- Artist: Leonard Woods
- Year: 1948
- Type: Plaster sculptures
- Subject: Angels
- Location: Vancouver, British Columbia, Canada; 49°16′53″N 123°07′36″W﻿ / ﻿49.281250°N 123.126756°W;
- Owner: St. Andrew's-Wesley United Church

= The Angelic Symphony =

Sculptures at St. Andrew's-Wesley United Church

The Angelic Symphony is a set of four sculptures by Leonard Woods in the chancel of St. Andrew's-Wesley United Church in Vancouver.

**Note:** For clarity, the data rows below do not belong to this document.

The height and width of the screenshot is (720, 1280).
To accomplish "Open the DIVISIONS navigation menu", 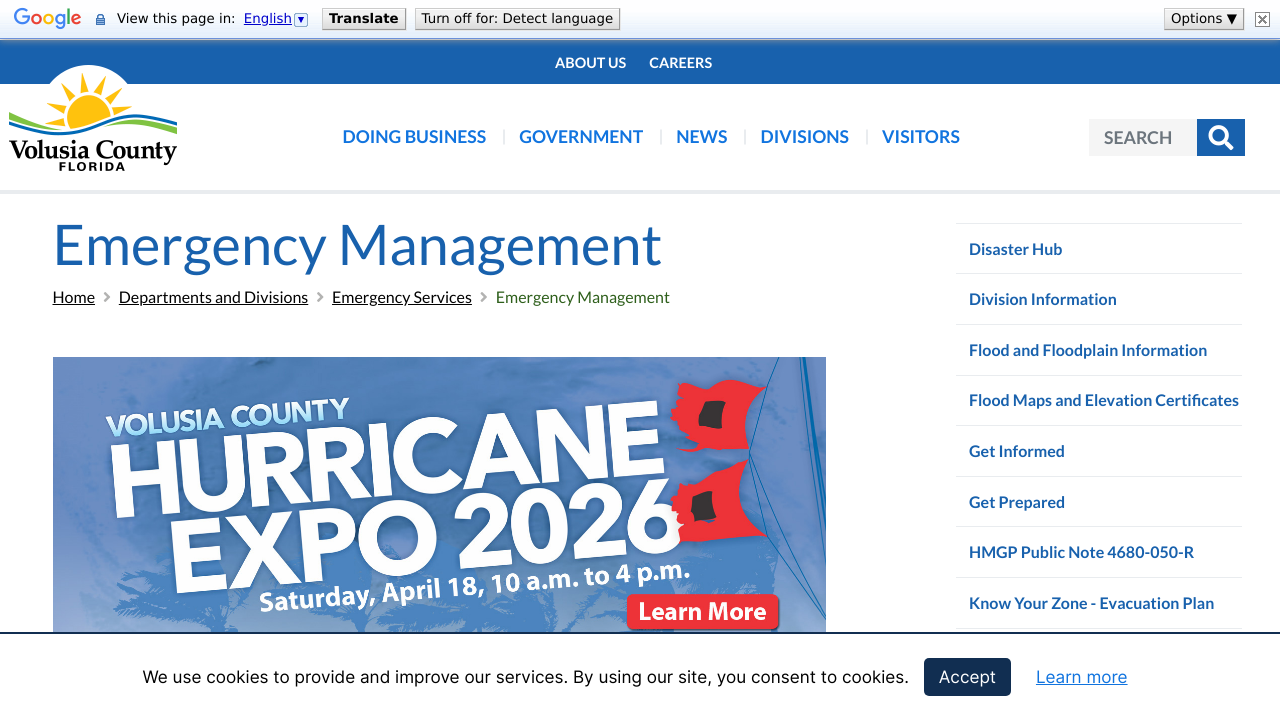I will [x=804, y=136].
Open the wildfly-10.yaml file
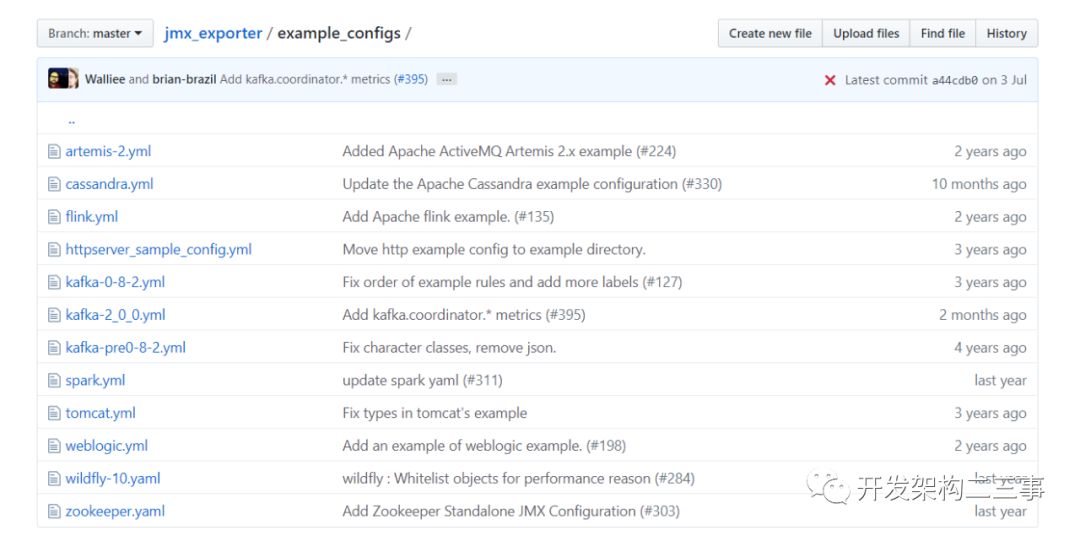The width and height of the screenshot is (1080, 536). click(x=113, y=478)
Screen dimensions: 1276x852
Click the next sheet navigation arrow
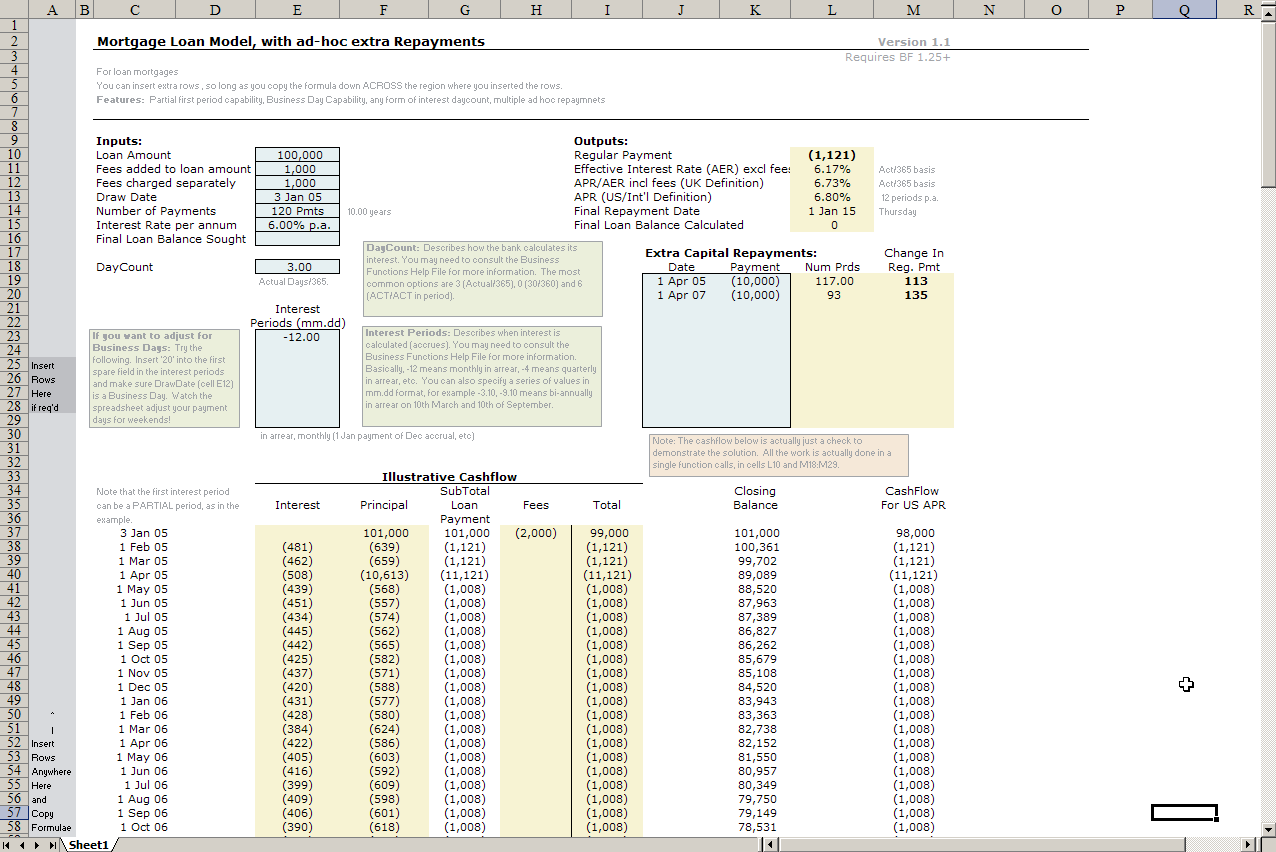[x=37, y=845]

The sculptures were commissioned in 1947 by Elisabeth Rogers, a founder of the Vancouver Art Gallery and Vancouver Symphony Orchestra. Woods worked closely with the minister of St. Andrew's-Wesley United Church, the Reverend Oswald W. S. McCall. Installation took place in July 1948. The sculptures depict four angels of the Bible, each representing a different type of musician: a cymbalist, a trumpeter, a flautist, and a cellist. Woods' inspiration was drawn from Psalm 150, where God is praised with musical instruments, and the intention was to visually echo the church organ. The angels are realistic, semi-clad, and androgynous. They were modelled from the sculptor's friends. The modernity of the angels' instruments, in place of conventional harps, was reported by newspapers across the country. The 300 pound sculptures were made at Langley Prairie of plaster reinforced with iron, based on reverse molds derived from clay imported from California. They were carved in bas-relief.

The original finish of the sculptures over the ivory plaster was semi-transparent shellac with a hint of amber, against a blue background. It was thought by some of the congregation that the colours were too prominent, so they were painted grey in 1954. The Anglican Diocese of New Westminster reported in 2004 that the sculptures would be restored to their original colours. The project was overseen by Barry Gilson and the restoration work undertaken by Rose Quintana, who worked with Haida artist Bill Reid on the monumental sculpture the Jade Canoe. After the restoration, Woods felt that the colours now harmonized with the more recent stained glass windows.